At first, the question took Diana off guard. She wasn’t quite sure what he was going to say in response to her anguish, but she didn’t expect a technical reply or some theoretical question about the spatial point of the Big Bang. She thought about it for a second and, although it seemed off the topic, said, “Sure.”
Anderson turned to face her squarely. He reached out with his finger and touched her gently in the centre of her chest, just above the sternum, as he said, “It’s right here.”
She smiled as the realisation of what he meant washed over her.
“You see,” he continued, “it is not the universe or our quest to find intelligent life that gives purpose and meaning to our lives. Rather the opposite is true. We give meaning to the universe. To be conscious, to be alive and aware, to appreciate the brilliance of the universe is to appreciate life itself.
“In your own way, you are the centre of the universe. From your perspective, it all revolves around you and that’s not just an illusion from your point of view. Without you and me, there is no meaning to any of this. And that’s why we’re out here looking for life. Because life gives meaning to ordinary molecules. Without life, all this is meaningless, it’s just a bunch of compact hydrogen atoms undergoing gravity-induced nuclear fusion. With life, this is a universe of infinite possibility.”

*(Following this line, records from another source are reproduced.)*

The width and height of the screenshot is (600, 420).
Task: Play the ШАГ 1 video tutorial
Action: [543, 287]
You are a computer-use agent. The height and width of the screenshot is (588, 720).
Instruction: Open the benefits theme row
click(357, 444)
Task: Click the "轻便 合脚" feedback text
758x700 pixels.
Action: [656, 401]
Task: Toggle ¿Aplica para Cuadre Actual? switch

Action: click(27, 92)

Anderson shifted his weight, moving his hand back on the smooth bench top as he glanced up at the stars. Diana lay her hand over his. Her soft fingers ran gently over the hair on the back of his hand, feeling the warmth radiating from his wrist. He smiled at her.

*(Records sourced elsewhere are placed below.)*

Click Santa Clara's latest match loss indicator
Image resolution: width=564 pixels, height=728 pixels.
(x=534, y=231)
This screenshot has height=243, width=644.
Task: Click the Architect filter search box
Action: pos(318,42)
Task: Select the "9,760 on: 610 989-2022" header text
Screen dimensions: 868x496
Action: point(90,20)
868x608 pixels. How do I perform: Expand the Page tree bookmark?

It was difficult, he knew that. It was difficult to be a child in an adult’s body, to want to feel alive, to want to feel loved. There was nothing sexual about her touch, regardless of what he felt. It would be a while before she would understand her own feelings. This was simply the kindness of a father and a child being played out between two clones. Anderson knew that and fought not to read any more into it. This was the kindness of a family neither of them had ever known.